The problem is a police force filled with the same adrenaline junky types that call in the swatting. They see an opportunity to break a door down and going running around in full CQC gear and they lose their composure. If they were actually interested in public safety, that wouldn't be their first impulse reaction to a potential emergency situation, negotiation and diffusal would be.

Comment Re:Panda, taking the "anti-" out of "anti-malware" (Score 5, Informative) 99

Testing is for chumps who believe in waterfall development and all that jazz. The modern edict of Agile, the end users will quickly pass any issues up through the proper channels and developers will prioritize and fix as them deem appropriate. The customer isn't the programmer's boss.

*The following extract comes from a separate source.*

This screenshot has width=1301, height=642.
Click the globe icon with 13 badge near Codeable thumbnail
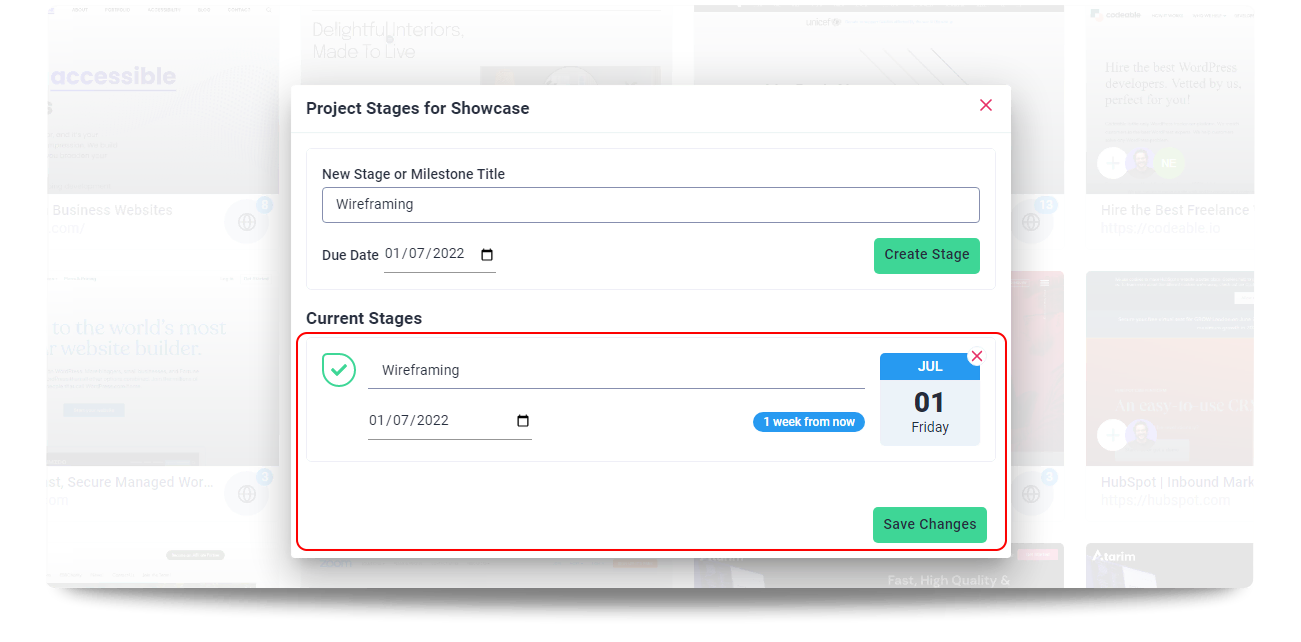click(1032, 222)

Comment Re:Beersheva a hub for anything? Really? (Score 1) 163

I'm glad somebody mentioned Checkpoint, though it sounds like you aren't a fan.

Having worked plenty with Cisco, Juniper, Sonicwall and Checkpoint gear, the Checkpoint stuff is my favorite to build out and easiest to administer. Also the easiest by a good amount to take a quick glance at the configuration or log and know exactly what is going on. It does take a lot of overhead in the way of a dedicated configuration utility which only runs on Windows.

Juniper is a close second, and they definitely have superiority in the CLI department. Their C style nested configuration file is the best there is with beautiful logic and organization.

Cisco's configuration text files are a joke. They look like the result of letting every architect have a hand in the action without anyone dictating a direction. ASDM is even worse, featuring every bad design and logic decision possible and just feeling like a senior project at a university with a mediocre CS department.

Getting past the UI side, it's nice dealing with equipment that logically validates the configuration directives (Checkpoint / Juniper) instead of letting anything go even if it won't work.

Comment Re:Nauseated. (Score 1) 164

They might get head tracking latency, accuracy, and precision down in this generation of VR. It will be another 20 years at least before they conquer depth of field / focus / light field projection in a meaningful way that works with the biology of the eye. Entirely new, non-planar display technologies will be required.

Comment Re:Politics aside for a moment. (Score 1) 538

Because she was careless and didn't leave a paper trail. If she were actually brilliant, like most corporate CEOs and similar officers, she would have used an official email account for the day to day bullshit, a personal account for the slightly suggestive, and a very secure account / dead drop / sneakernet system for the blatantly illegal.

I'm going to sound sexist, but every intellectually smart man of power I have met operates in exactly this fashion.